In a swift policy reversal, the government of Pakistan has announced a reduction of PKR 80 per litre in petrol prices, just a day after a steep hike triggered widespread public backlash. Prime Minister Shehbaz Sharif made the announcement in a late-night address, signalling an attempt to ease mounting pressure over rising fuel costs, reported news agency PTI.

The revised price brings petrol down to PKR 378 per litre, effective immediately. The decision comes amid growing criticism from citizens and industry stakeholders following one of the sharpest fuel price increases in recent years, reported PTI.

Unprecedented hike sparked public outrage

The move follows Thursday’s announcement of a significant surge in fuel prices, with petrol rising by 43 per cent and high-speed diesel (HSD) by 55 per cent. Petrol prices had jumped from PKR 321.17 to PKR 458.41 per litre after the government increased the levy from PKR 105 to PKR 160 per litre, reported PTI.

Similarly, HSD prices were raised from PKR 335.86 to PKR 520.35 per litre, although the levy on diesel was removed. The contrasting approach led to calls for similar relief on petrol, intensifying public dissatisfaction, reported PTI.

The abrupt increase had raised concerns about inflationary pressures, particularly on transportation and essential goods, prompting the government to reconsider its decision within hours.

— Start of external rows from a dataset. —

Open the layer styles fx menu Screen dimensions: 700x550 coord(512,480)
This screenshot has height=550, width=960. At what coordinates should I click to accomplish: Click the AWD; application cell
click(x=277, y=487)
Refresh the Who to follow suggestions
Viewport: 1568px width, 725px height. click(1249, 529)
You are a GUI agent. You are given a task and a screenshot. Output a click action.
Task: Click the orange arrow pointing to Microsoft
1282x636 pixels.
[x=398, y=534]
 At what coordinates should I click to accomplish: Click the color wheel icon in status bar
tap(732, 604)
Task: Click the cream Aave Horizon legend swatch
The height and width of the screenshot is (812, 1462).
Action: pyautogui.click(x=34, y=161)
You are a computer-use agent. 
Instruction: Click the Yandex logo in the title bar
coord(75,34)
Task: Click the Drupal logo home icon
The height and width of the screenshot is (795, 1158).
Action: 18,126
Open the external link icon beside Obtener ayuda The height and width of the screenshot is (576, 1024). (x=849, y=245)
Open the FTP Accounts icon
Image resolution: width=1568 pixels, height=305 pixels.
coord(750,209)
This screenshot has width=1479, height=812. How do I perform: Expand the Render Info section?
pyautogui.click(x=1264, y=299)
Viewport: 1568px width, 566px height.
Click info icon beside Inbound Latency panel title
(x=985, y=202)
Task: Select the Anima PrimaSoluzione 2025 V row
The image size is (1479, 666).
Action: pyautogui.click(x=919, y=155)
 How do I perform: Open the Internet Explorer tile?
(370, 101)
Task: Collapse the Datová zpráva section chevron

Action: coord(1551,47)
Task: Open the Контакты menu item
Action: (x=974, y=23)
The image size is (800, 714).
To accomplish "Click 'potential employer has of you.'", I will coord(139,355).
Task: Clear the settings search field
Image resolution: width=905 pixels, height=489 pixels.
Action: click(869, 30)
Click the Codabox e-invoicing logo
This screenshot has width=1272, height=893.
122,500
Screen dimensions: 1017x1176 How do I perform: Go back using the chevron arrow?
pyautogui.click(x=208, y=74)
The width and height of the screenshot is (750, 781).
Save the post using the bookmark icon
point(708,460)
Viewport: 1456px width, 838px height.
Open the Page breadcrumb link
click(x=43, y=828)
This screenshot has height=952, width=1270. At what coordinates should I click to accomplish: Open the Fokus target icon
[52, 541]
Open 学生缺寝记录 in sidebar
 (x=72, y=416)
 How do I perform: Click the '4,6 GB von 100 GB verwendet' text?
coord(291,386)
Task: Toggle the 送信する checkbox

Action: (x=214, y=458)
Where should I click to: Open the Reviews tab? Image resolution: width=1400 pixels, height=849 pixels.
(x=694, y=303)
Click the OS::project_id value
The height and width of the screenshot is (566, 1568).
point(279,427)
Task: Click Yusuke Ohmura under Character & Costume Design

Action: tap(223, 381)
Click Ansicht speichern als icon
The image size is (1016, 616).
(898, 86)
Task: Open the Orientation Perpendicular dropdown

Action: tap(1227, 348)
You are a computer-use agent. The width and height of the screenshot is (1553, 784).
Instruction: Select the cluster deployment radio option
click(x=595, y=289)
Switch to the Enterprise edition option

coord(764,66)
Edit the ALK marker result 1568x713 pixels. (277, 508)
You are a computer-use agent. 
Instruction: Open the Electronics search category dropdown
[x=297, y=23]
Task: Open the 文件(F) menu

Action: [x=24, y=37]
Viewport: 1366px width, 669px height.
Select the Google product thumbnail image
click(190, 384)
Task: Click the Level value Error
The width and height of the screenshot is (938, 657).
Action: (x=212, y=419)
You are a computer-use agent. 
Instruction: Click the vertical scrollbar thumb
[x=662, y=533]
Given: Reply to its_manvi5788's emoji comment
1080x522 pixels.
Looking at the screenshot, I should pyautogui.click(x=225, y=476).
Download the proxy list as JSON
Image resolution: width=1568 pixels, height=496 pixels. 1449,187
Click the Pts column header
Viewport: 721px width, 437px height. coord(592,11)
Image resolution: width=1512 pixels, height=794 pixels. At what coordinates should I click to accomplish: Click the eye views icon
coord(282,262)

Government cites global factors behind price volatility

Sharif attributed the volatility in fuel prices to developments in global energy markets, particularly tensions in the Gulf region. Disruptions in petroleum supply, including the closure of the Strait of Hormuz and ongoing conflict in West Asia, have led to sharp increases in international oil prices, reported PTI.

He stated that the government had initially tried to absorb some of the impact by providing subsidies worth billions over recent weeks, delaying price adjustments despite rising global costs.

Relief measures announced for vulnerable groups

Alongside the price cut, the government introduced a set of targeted relief measures aimed at easing the burden on lower-income groups and key sectors. Motorcycle users will receive a subsidy of PKR 100 per litre, while goods transport vehicles are set to receive financial assistance ranging from PKR 70,000 to PKR 80,000, reported PTI.

Passenger transport operators will be provided support of up to PKR 100,000, and small farmers will receive assistance of PKR 1,500 per acre. Additionally, the government has decided not to increase economy-class fares for Pakistan Railways, offering further relief to daily commuters, reported PTI.

Austerity steps extended as economic pressures persist

In a bid to manage the fiscal strain, Sharif announced stricter austerity measures within the government. Federal cabinet members, who had earlier agreed to forgo salaries for two months, will now not receive salaries for six months.

The prime minister acknowledged the financial challenges faced by citizens and reiterated that the government would continue efforts to stabilise prices and support the economy. He added that the relief measures would also extend to regions such as Pakistan-administered Kashmir and Gilgit-Baltistan, with full financial backing from the federal government.

The latest developments highlight the delicate balance authorities are attempting to maintain between managing fiscal constraints and addressing public concerns amid a volatile global energy environment.